### Your task
Exactly the lines from the opening of the records through the line containing "This screenshot has width=798, height=499." should be copied, with both included.

====== Exercise materials

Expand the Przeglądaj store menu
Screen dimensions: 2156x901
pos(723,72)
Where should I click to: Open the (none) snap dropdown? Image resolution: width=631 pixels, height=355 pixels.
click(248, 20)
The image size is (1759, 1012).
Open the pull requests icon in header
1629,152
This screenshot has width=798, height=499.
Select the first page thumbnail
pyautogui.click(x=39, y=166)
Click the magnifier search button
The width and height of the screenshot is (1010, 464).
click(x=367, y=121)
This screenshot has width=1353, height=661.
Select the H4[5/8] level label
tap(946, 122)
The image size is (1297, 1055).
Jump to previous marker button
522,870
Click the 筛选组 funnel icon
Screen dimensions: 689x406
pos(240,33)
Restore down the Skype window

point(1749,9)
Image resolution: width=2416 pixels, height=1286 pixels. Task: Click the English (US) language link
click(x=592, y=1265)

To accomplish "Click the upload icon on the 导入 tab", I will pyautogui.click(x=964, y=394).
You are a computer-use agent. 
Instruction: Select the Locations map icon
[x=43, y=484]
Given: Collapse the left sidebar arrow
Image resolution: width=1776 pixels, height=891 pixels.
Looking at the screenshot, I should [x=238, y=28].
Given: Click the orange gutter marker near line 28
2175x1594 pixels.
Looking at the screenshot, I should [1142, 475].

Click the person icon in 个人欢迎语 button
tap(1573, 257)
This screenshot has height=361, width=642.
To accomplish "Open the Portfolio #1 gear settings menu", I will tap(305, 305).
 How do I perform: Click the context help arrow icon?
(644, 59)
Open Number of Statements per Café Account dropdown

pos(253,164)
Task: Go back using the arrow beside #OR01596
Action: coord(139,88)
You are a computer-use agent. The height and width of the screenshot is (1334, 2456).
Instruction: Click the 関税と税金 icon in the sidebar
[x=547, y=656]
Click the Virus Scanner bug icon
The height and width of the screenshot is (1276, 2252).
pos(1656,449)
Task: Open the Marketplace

============

### Response box
Expand the Przeglądaj store menu
Screen dimensions: 2156x901
pos(723,72)
Where should I click to: Open the (none) snap dropdown? Image resolution: width=631 pixels, height=355 pixels.
click(248, 20)
The image size is (1759, 1012).
Open the pull requests icon in header
1629,152
This screenshot has width=798, height=499.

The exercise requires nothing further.